Scientific Pulications¶

Writing papers is a necessary part of life of any researcher. When a scientist makes a discovery or simply gets an interesting result, the first order of business is to publish it. By pubishing the results of your work you establish its ownership, inform the scientific community of the new findings and receive feedback, which is very important in defining the direction of new research projects. If not properly pubilicised, the result of your research cannot be used in proposals for further research funding or as an argument in scientific dispute. Without a solid publication you simple can't take a full credit for it and your also should be prepared to see your result reported and claimed by somebody else.

An article submitted to a refereed journal passes a review process. The journal editor sends the paper to a an expert scientist in your research field for evaluation. Based on the reviewer recommendations the editor can accept the publication, to reject the paper, or, most commonly, to recommend corrections to your work before the publishing the work.

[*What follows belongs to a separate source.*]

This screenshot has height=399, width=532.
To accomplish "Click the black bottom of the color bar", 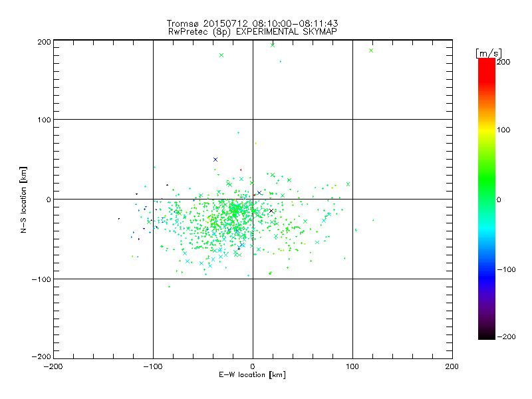I will tap(486, 336).
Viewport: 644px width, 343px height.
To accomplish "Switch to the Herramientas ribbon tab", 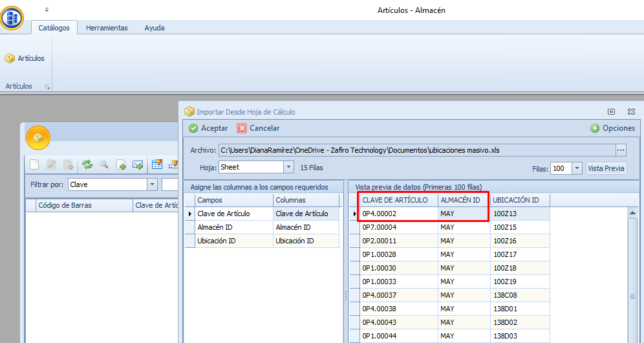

For example, the "The Astrophysical Journal" and "Astronomy & Astrophysics" are refereed journals. The most common example of non-referred publication is a conference proceedings. In conference processings scientists usually report intermediate results of an ongoing research. This kind of publications carry much less impact. Refereed journals also differ in terms of importance, thus the journal impact factor (https://en.wikipedia.org/wiki/Impact_factor).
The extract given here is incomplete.